### Recorded information
------------

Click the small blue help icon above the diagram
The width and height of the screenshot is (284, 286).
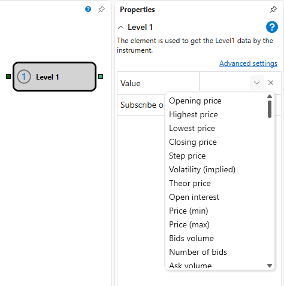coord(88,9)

------------

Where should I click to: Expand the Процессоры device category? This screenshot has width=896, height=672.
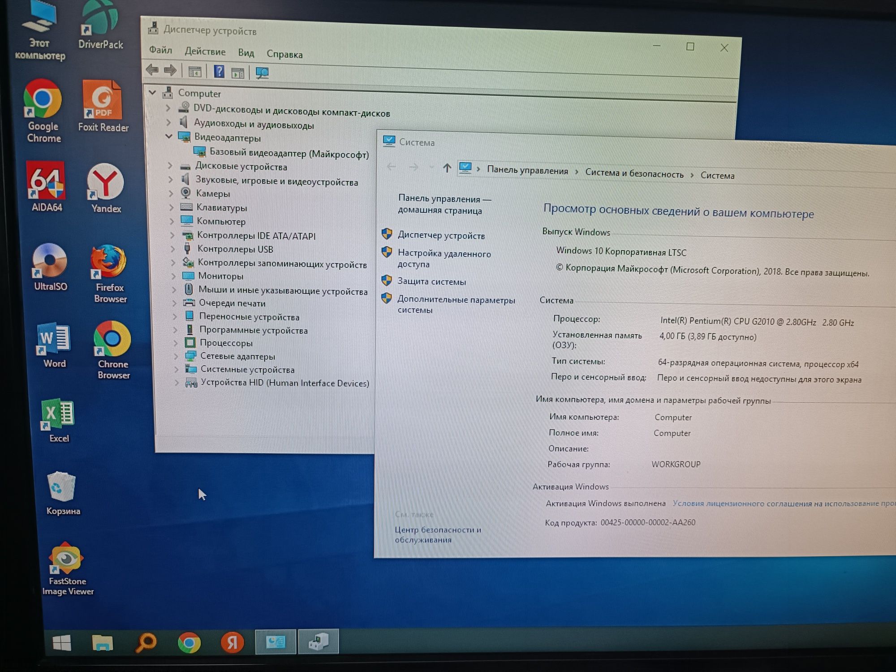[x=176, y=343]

------------

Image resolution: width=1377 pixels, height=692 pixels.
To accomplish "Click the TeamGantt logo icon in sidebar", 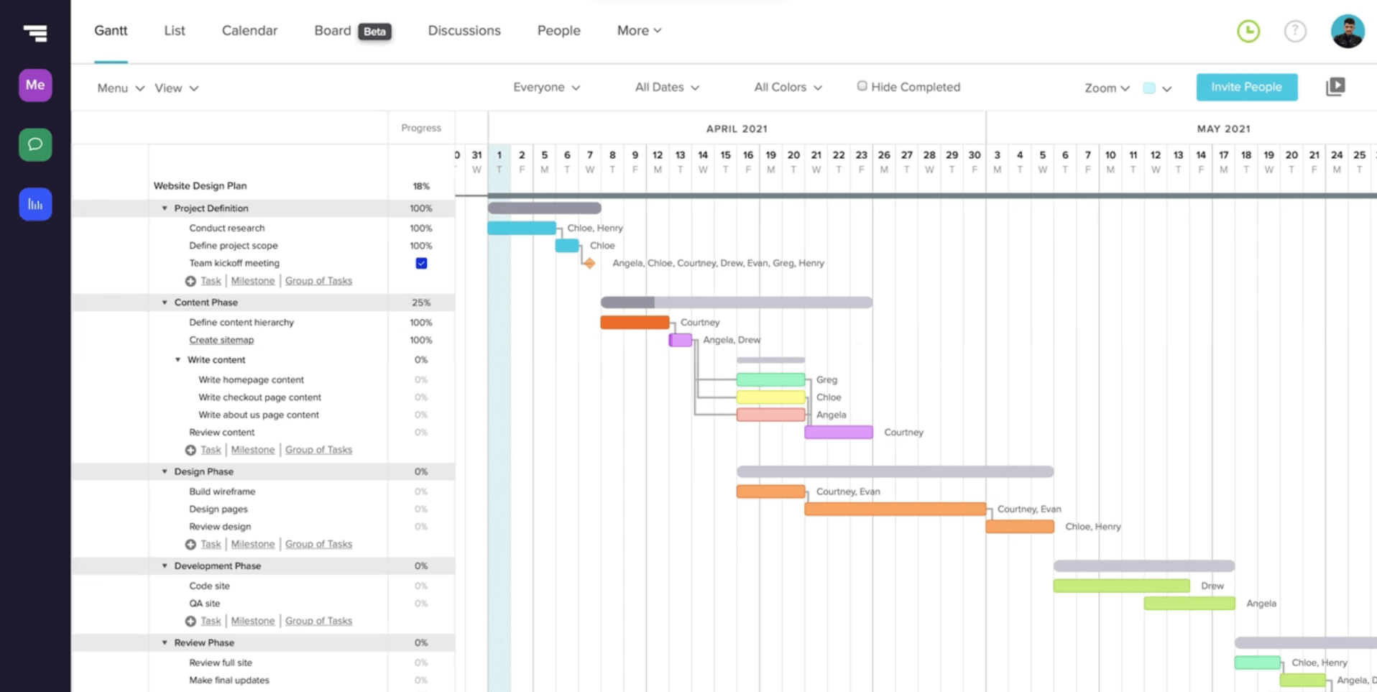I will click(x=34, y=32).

------------

From the material above, pull out each line that contains the word "width" and copy it unchanged.

The width and height of the screenshot is (284, 286).
Where should I click to: Expand the Процессоры device category? This screenshot has width=896, height=672.
Image resolution: width=1377 pixels, height=692 pixels.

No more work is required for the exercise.